Exploring biodiversity in the Amazon
15 April 2014
,Adrian Plant continues his fieldwork in the Amazon in collaboration with Jose Albertino Rafael and Josenir Camara from INPA (Brazil’s national Amazon research organisation) in Manaus.
So far two field-trips to remote corners of the Amazon have been successfully completed. The first was to Sao Gabriel da Cachoeira high up the Rio Negra not far from Brazil’s borders with Colombia and Venezuela and the second to a major tributary of the Amazon along the border with Peru at Benjamin Constant.
The forests of the Amazon Basin are flood forests; they become seasonally inundated by the flooded river and the waters bring with them many of the nutrients essential to the forests great productivity throughout the region. This year the forest remains unusually wet for the time of year which has caused a few practical problems for field entomology.- it is an acquired pleasure to slosh around in deep mud and water searching for new and interesting insects under a constant plague of biting mosquitoes. Yet, to an entomologist this is more or less a definition of “fun”!

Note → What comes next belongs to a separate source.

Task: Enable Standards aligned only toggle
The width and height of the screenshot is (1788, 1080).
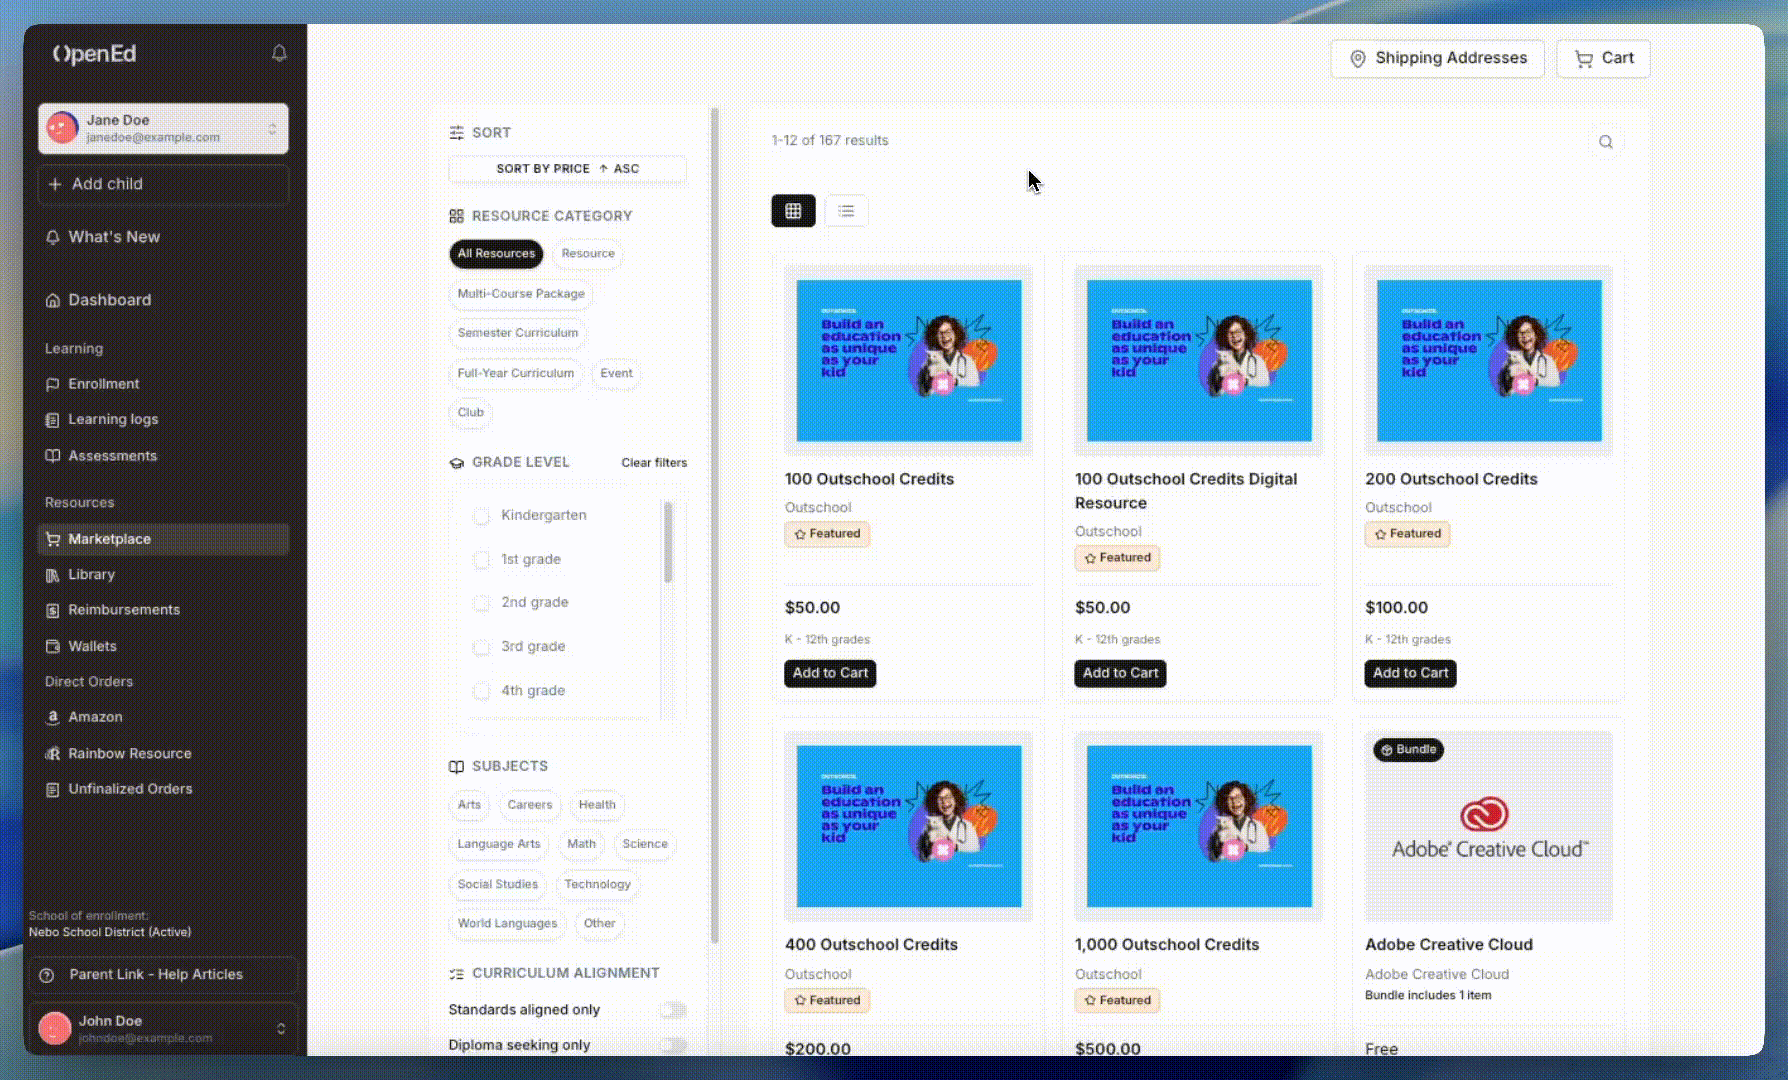Action: [x=673, y=1010]
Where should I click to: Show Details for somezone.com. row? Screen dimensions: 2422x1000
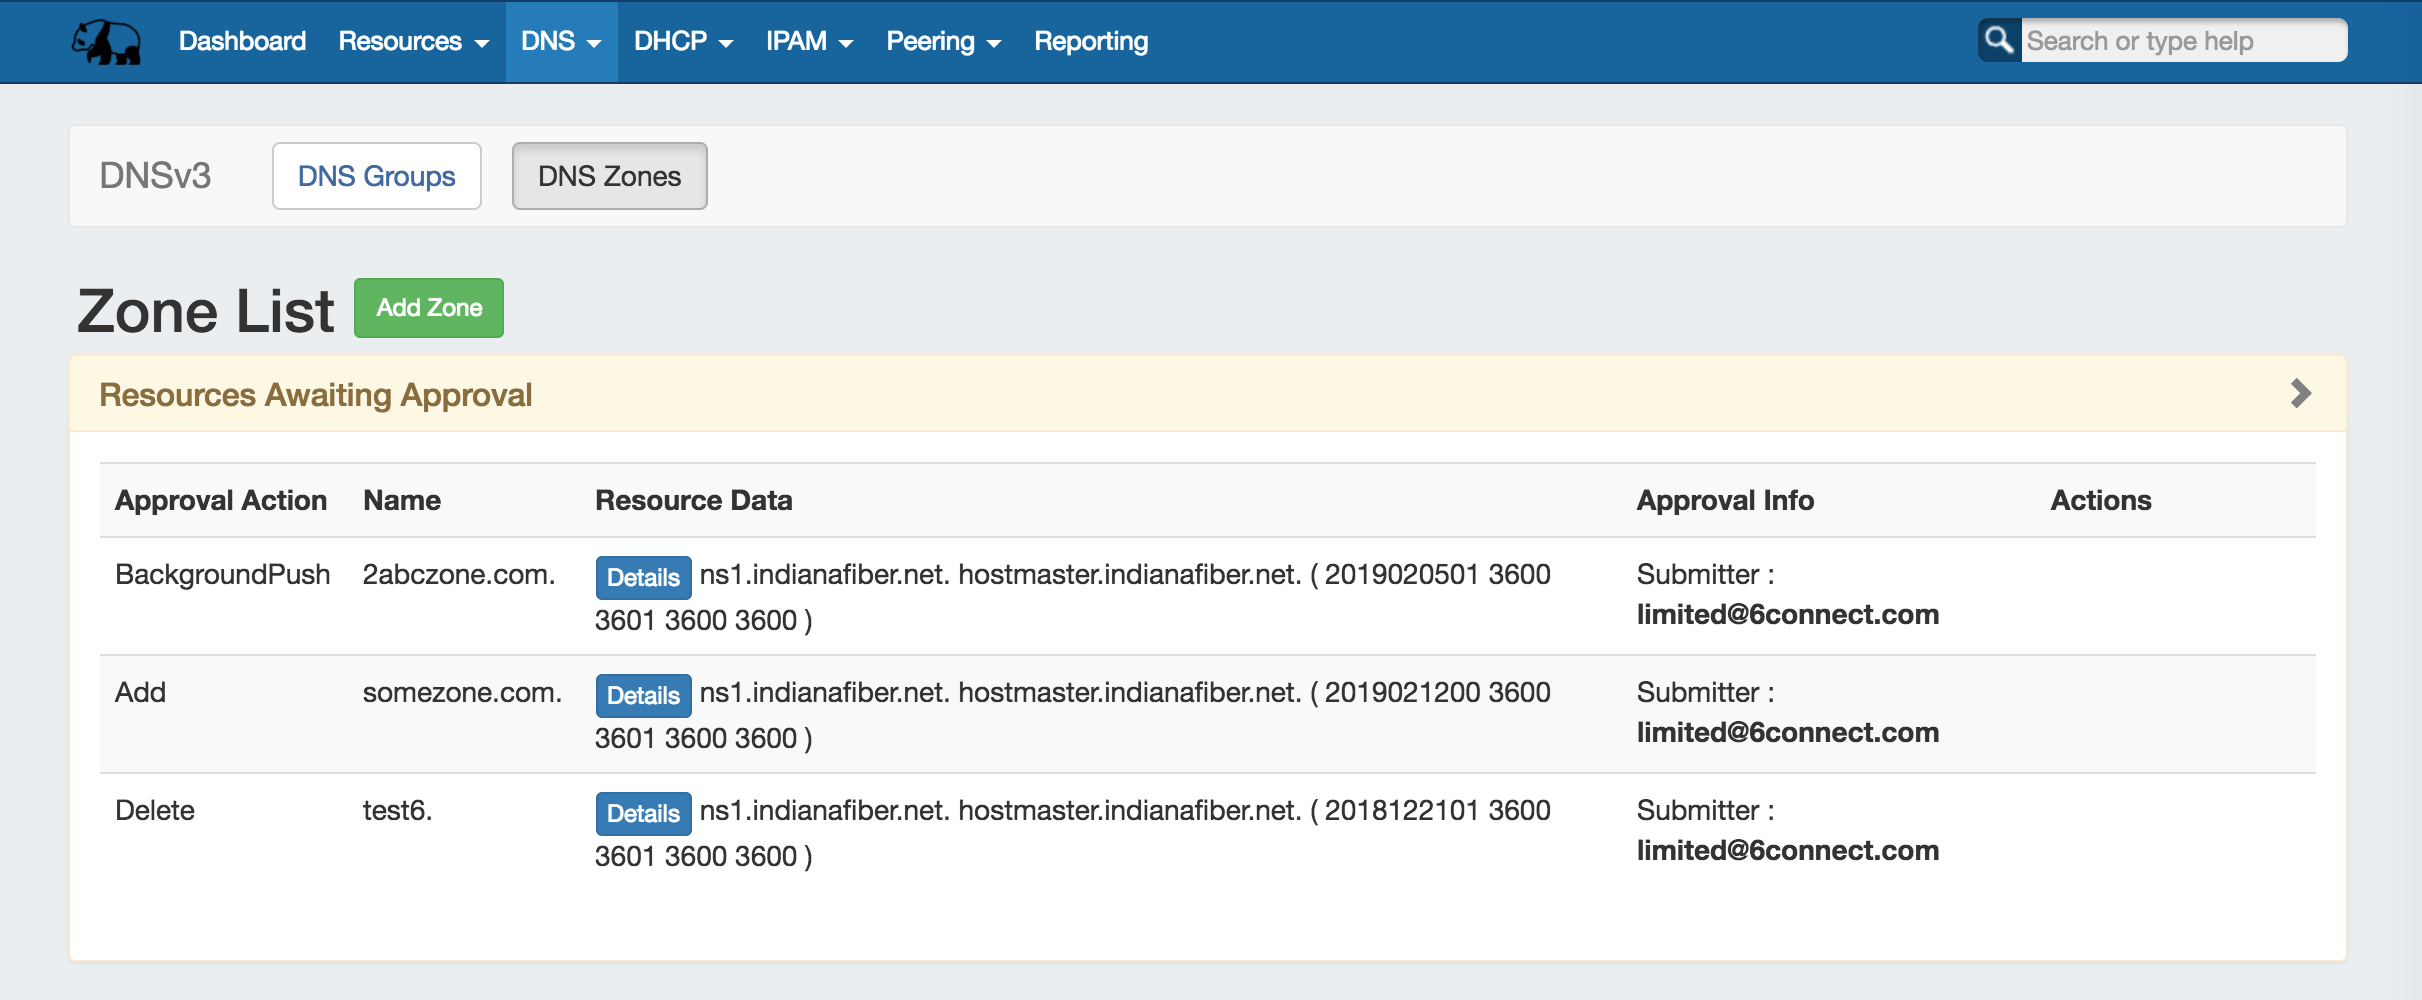click(x=643, y=696)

The biodiversity is amazing of course and many of the insects seen and collected are undoubtedly new to science but will require much study in more comfortable surroundings after returning from the field. Meanwhile, Adrian will shortly be setting out on a third fieldtrip, this time to a little known area between the mouth of the Amazon river and French Guiana where many exciting discoveries will undeniably be made.